(What is expected): Quote the listing below in full and exactly as written, but omit every picture.

(Exercise data):
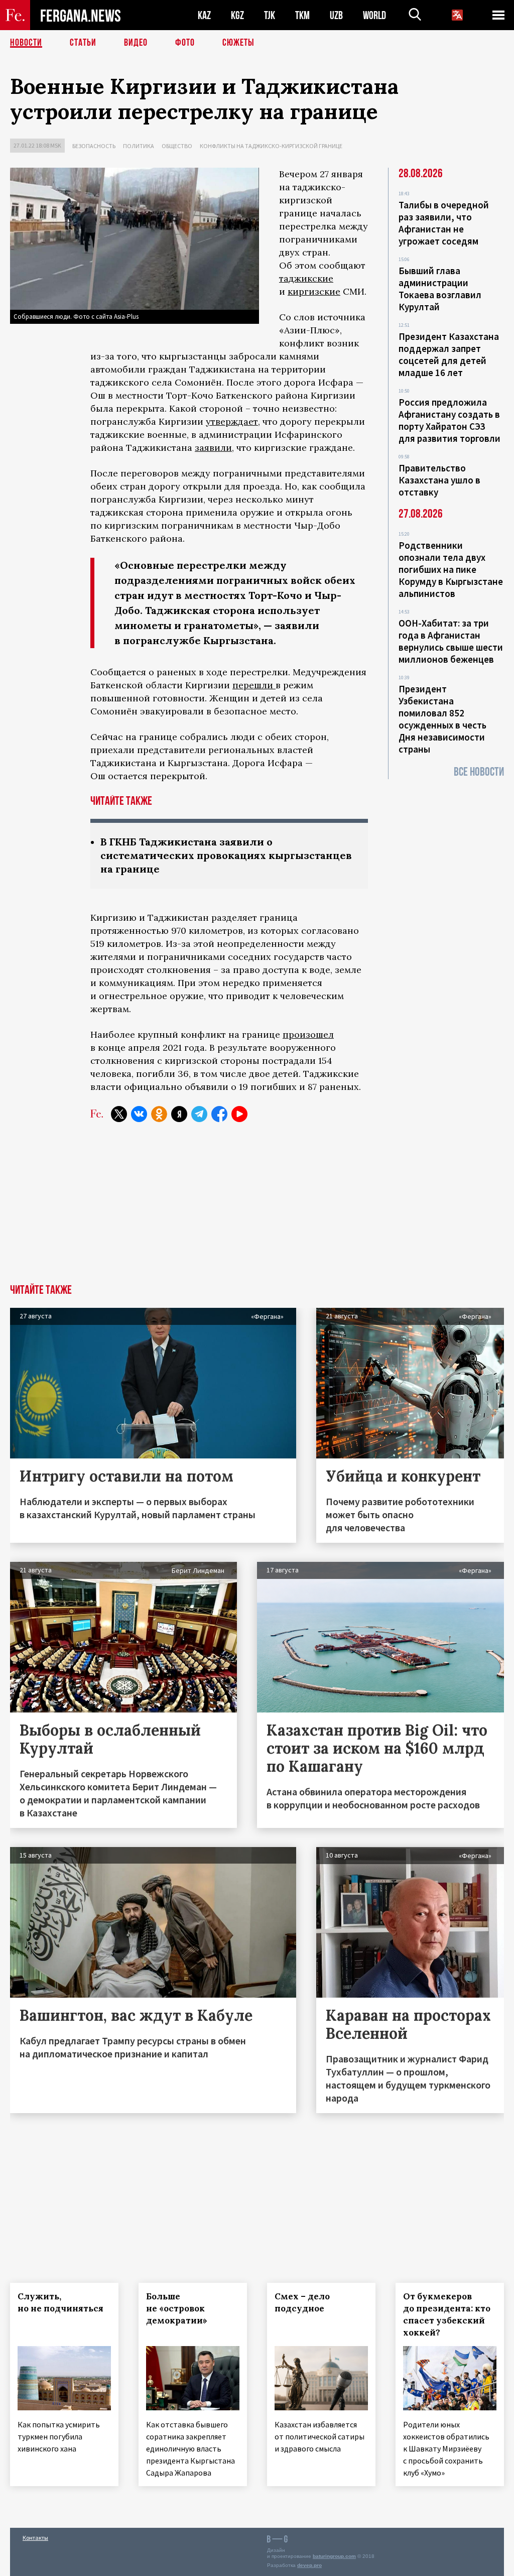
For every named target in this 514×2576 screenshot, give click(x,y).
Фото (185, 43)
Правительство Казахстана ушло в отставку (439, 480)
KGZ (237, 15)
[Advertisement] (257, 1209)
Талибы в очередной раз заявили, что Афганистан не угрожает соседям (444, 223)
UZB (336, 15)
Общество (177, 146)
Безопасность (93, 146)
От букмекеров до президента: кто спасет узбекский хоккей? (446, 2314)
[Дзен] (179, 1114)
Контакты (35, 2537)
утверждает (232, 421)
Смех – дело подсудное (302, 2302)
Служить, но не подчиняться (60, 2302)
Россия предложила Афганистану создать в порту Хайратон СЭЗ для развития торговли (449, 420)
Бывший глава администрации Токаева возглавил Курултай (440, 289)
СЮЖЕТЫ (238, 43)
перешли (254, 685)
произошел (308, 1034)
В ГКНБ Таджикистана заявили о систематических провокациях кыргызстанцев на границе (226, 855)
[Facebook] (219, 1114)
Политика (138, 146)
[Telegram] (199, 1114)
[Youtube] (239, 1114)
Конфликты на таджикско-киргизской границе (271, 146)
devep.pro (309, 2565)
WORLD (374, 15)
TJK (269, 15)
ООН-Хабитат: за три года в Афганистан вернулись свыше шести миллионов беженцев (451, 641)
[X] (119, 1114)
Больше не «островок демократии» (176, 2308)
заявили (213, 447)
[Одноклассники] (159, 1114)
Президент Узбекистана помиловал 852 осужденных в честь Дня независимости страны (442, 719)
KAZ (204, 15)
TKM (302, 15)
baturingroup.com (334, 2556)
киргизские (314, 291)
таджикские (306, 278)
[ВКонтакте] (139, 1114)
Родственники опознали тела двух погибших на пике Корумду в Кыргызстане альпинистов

(Solution for this task):
For every named target in this 514×2576 screenshot, give click(x,y).
Фото (185, 43)
Правительство Казахстана ушло в отставку (439, 480)
KGZ (237, 15)
[Advertisement] (257, 1209)
Талибы в очередной раз заявили, что Афганистан не угрожает соседям (444, 223)
UZB (336, 15)
Общество (177, 146)
Безопасность (93, 146)
От букмекеров до президента: кто спасет узбекский хоккей? (446, 2314)
[Дзен] (179, 1114)
Контакты (35, 2537)
утверждает (232, 421)
Смех – дело подсудное (302, 2302)
Служить, но не подчиняться (60, 2302)
Россия предложила Афганистану создать в порту Хайратон СЭЗ для развития торговли (449, 420)
Бывший глава администрации Токаева возглавил Курултай (440, 289)
СЮЖЕТЫ (238, 43)
перешли (254, 685)
произошел (308, 1034)
В ГКНБ Таджикистана заявили о систематических провокациях кыргызстанцев на границе (226, 855)
[Facebook] (219, 1114)
Политика (138, 146)
[Telegram] (199, 1114)
[Youtube] (239, 1114)
Конфликты на таджикско-киргизской границе (271, 146)
devep.pro (309, 2565)
WORLD (374, 15)
TJK (269, 15)
ООН-Хабитат: за три года в Афганистан вернулись свыше шести миллионов беженцев (451, 641)
[X] (119, 1114)
Больше не «островок демократии» (176, 2308)
заявили (213, 447)
[Одноклассники] (159, 1114)
Президент Узбекистана помиловал 852 осужденных в честь Дня независимости страны (442, 719)
KAZ (204, 15)
TKM (302, 15)
baturingroup.com (334, 2556)
киргизские (314, 291)
таджикские (306, 278)
[ВКонтакте] (139, 1114)
Родственники опознали тела двух погибших на пике Корумду в Кыргызстане альпинистов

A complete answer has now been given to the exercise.